HOW TO COMPLETE THIS TASK - At the line with "The width and height of the screenshot is (1280, 819).", start repeating the data, and continue line by line through the final line, exactly.

SOURCE DATA -
----

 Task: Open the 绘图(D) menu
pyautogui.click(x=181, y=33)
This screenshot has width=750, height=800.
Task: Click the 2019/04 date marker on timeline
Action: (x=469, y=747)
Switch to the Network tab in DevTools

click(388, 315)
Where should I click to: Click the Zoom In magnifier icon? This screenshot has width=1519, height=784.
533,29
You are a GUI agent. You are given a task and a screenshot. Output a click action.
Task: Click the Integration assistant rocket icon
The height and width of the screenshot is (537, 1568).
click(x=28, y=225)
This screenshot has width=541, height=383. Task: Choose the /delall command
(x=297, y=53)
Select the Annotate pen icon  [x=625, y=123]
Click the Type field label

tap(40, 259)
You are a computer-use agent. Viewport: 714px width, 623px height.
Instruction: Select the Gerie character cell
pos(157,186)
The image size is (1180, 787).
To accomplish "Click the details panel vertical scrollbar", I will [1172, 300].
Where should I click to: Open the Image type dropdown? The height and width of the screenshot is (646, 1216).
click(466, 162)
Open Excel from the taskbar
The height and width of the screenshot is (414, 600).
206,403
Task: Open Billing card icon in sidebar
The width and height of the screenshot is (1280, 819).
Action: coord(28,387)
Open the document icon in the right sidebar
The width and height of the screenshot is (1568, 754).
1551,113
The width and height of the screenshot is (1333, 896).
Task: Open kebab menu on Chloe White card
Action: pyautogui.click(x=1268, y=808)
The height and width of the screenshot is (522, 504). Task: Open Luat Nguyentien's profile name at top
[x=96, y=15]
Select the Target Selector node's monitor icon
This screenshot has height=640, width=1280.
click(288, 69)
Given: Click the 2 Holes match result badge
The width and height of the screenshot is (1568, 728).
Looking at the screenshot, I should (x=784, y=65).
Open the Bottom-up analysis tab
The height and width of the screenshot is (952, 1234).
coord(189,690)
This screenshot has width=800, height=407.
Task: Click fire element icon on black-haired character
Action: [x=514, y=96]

----

OUTPUT FOR THIS EXERCISE -
The width and height of the screenshot is (1280, 819).
Action: coord(28,387)
Open the document icon in the right sidebar
The width and height of the screenshot is (1568, 754).
1551,113
The width and height of the screenshot is (1333, 896).
Task: Open kebab menu on Chloe White card
Action: pyautogui.click(x=1268, y=808)
The height and width of the screenshot is (522, 504). Task: Open Luat Nguyentien's profile name at top
[x=96, y=15]
Select the Target Selector node's monitor icon
This screenshot has height=640, width=1280.
click(288, 69)
Given: Click the 2 Holes match result badge
The width and height of the screenshot is (1568, 728).
Looking at the screenshot, I should (x=784, y=65).
Open the Bottom-up analysis tab
The height and width of the screenshot is (952, 1234).
coord(189,690)
This screenshot has width=800, height=407.
Task: Click fire element icon on black-haired character
Action: [x=514, y=96]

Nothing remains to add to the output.